- PROBLEM TO SOLVE
Where does the string "agent" occur in the records? Copy each line that holds it.

- TASK INPUT
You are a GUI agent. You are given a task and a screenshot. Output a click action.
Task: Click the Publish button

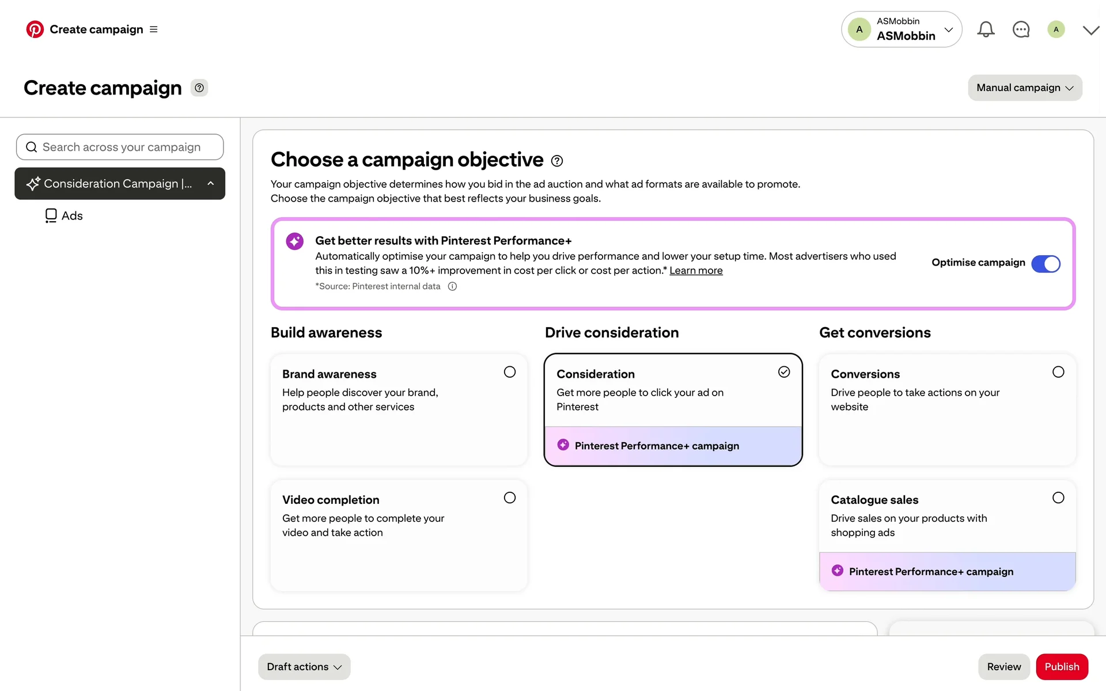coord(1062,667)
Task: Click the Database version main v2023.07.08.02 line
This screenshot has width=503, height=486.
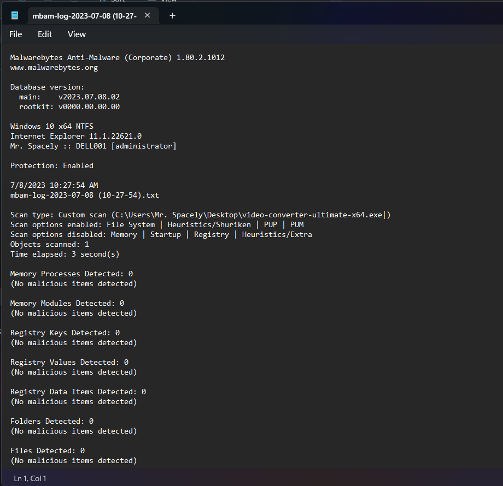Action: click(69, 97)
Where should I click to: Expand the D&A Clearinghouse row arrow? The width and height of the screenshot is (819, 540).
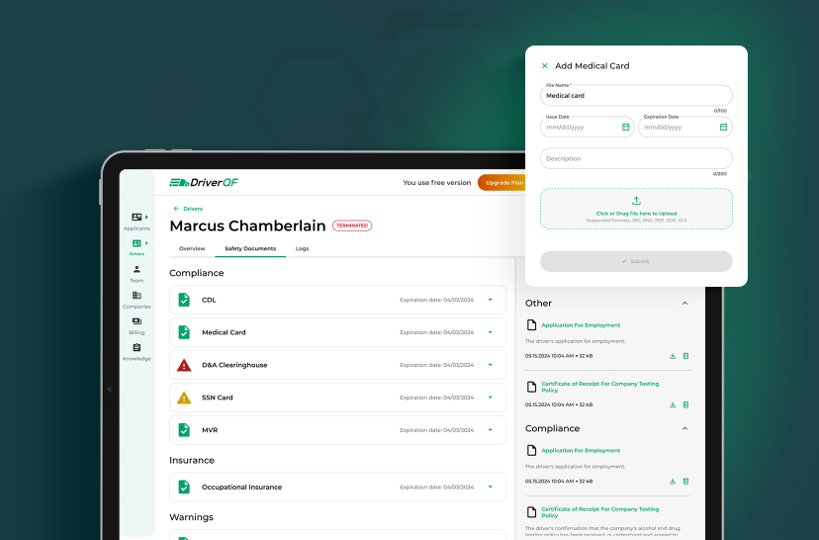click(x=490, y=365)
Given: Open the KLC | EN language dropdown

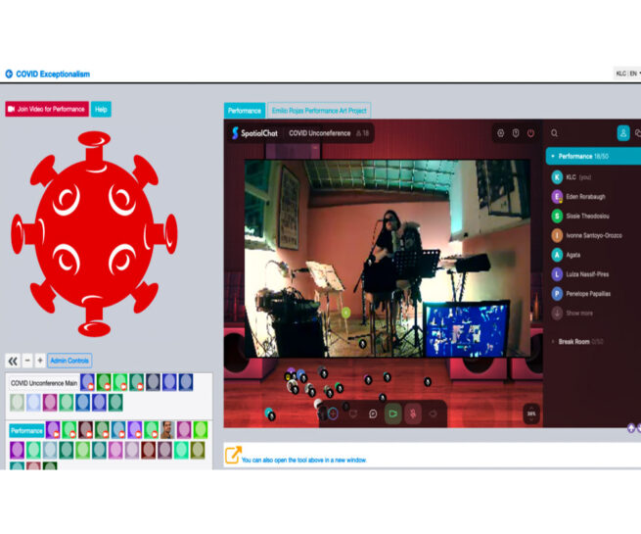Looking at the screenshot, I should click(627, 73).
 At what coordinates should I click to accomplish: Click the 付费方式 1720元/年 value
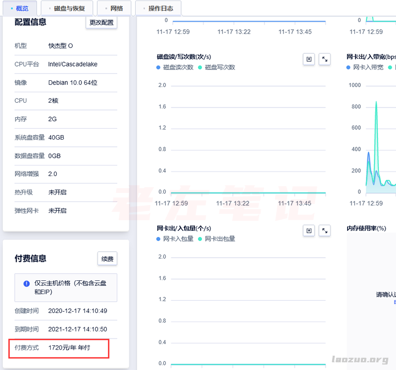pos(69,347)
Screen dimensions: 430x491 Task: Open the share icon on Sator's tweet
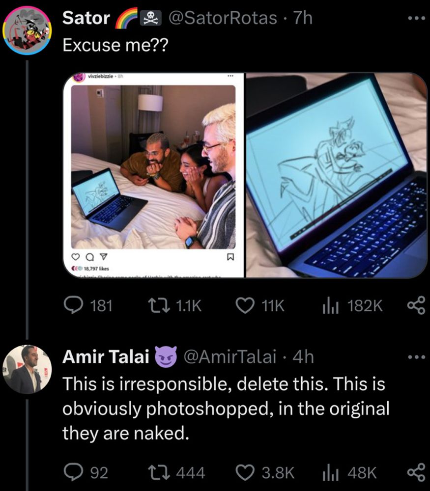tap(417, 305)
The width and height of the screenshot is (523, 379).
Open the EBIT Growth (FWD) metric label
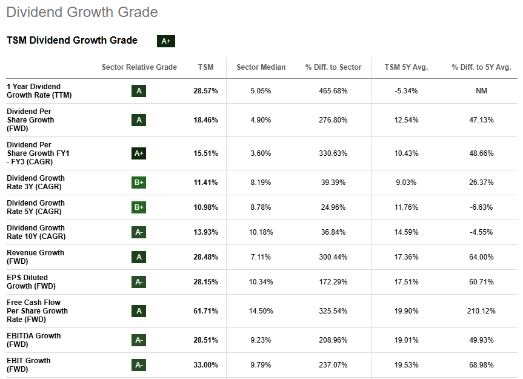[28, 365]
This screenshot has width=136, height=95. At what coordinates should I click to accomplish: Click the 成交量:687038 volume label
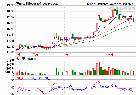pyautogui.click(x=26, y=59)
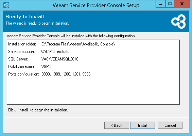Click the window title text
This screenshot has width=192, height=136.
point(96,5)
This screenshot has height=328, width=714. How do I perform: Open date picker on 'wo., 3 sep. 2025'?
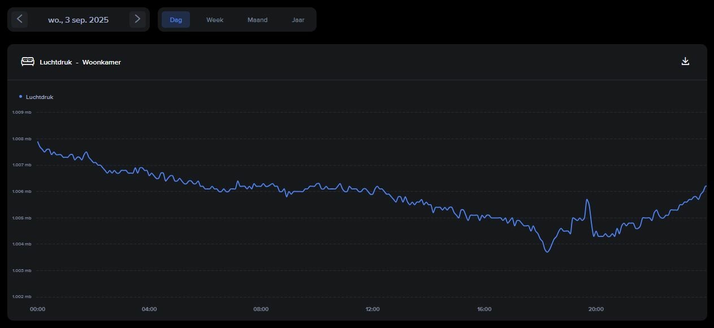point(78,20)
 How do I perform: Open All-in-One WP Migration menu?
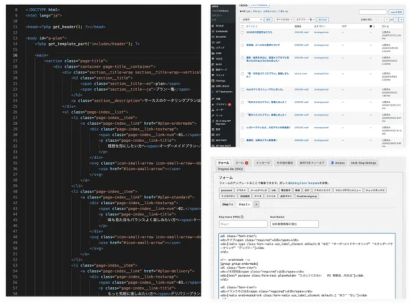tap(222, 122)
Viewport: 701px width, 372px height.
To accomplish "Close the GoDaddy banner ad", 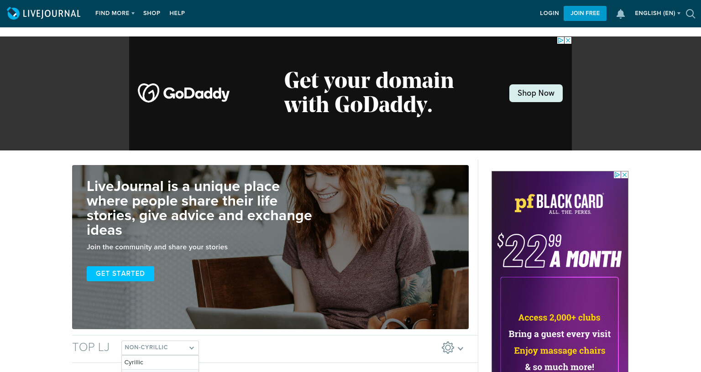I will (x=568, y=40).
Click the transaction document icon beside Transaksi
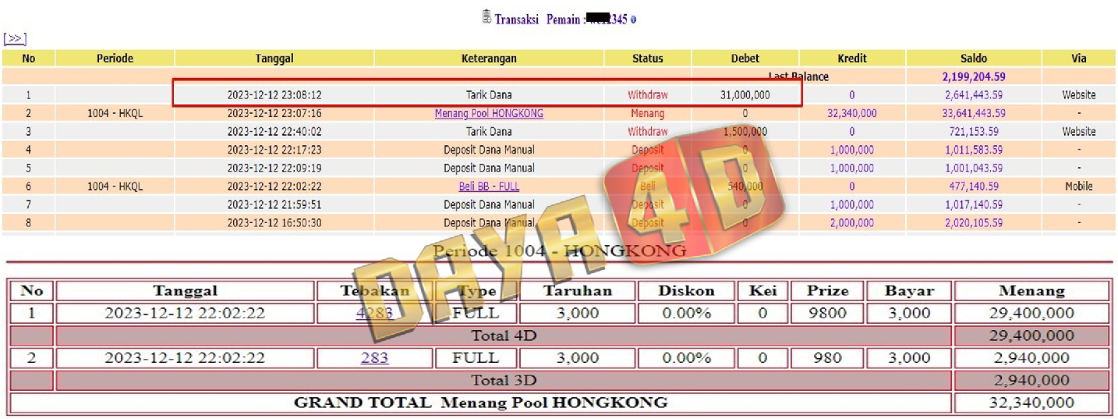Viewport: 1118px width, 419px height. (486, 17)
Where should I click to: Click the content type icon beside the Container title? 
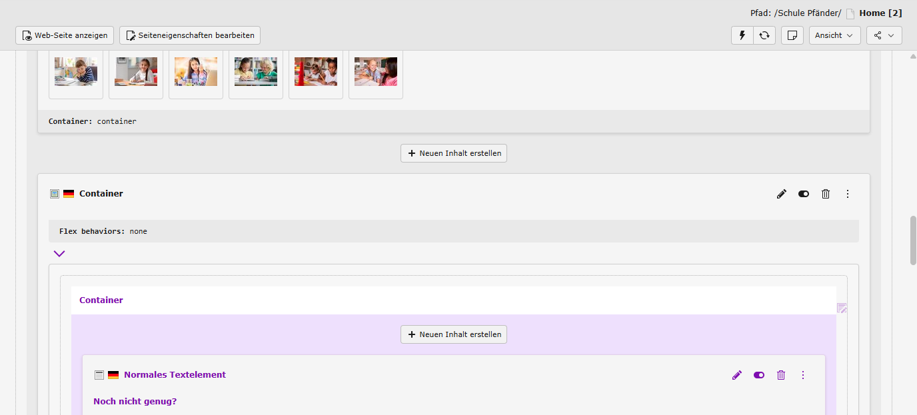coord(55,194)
...
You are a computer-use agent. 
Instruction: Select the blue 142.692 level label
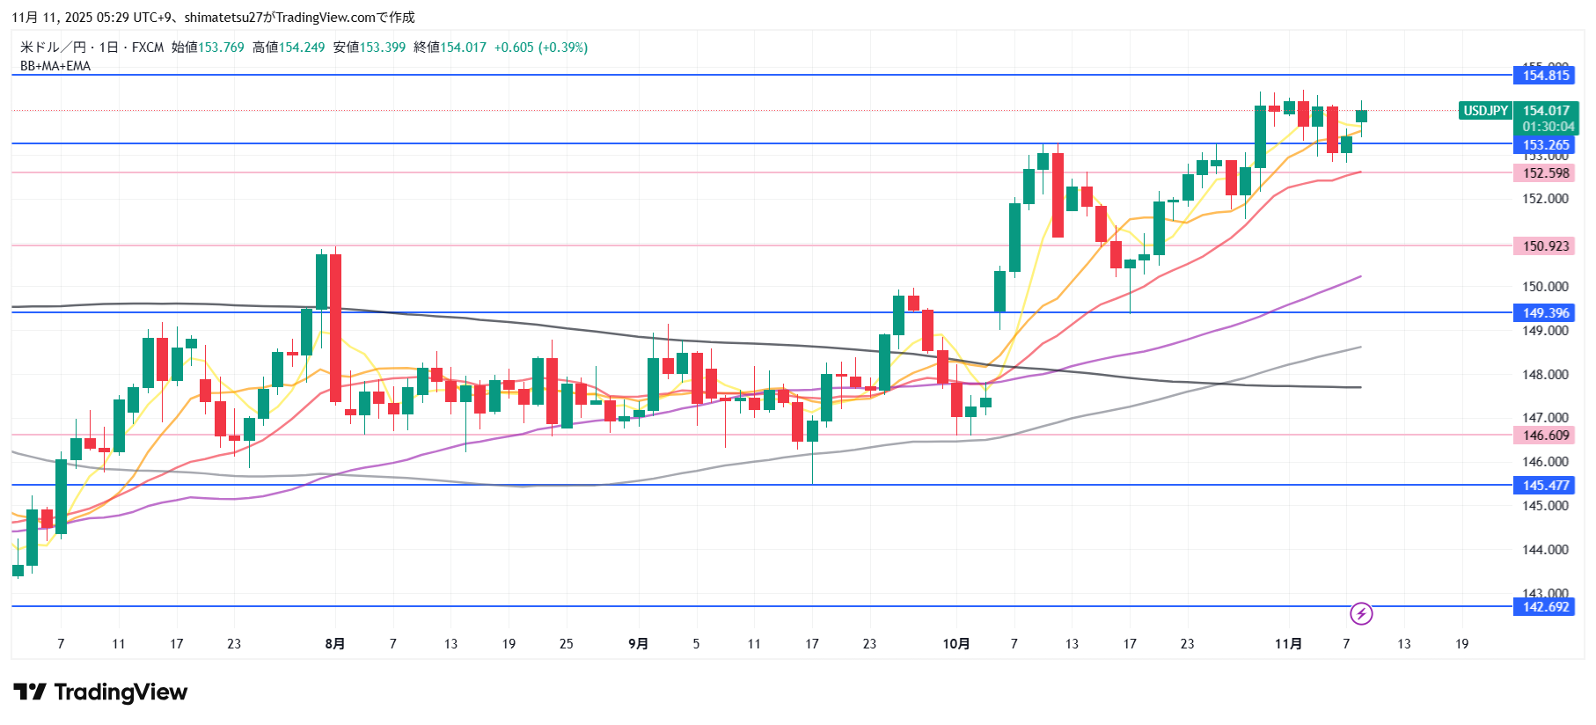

- RESPONSE AREA
You are a GUI agent. You are given a task and a screenshot. Output a click action.
You are a computer-use agent. 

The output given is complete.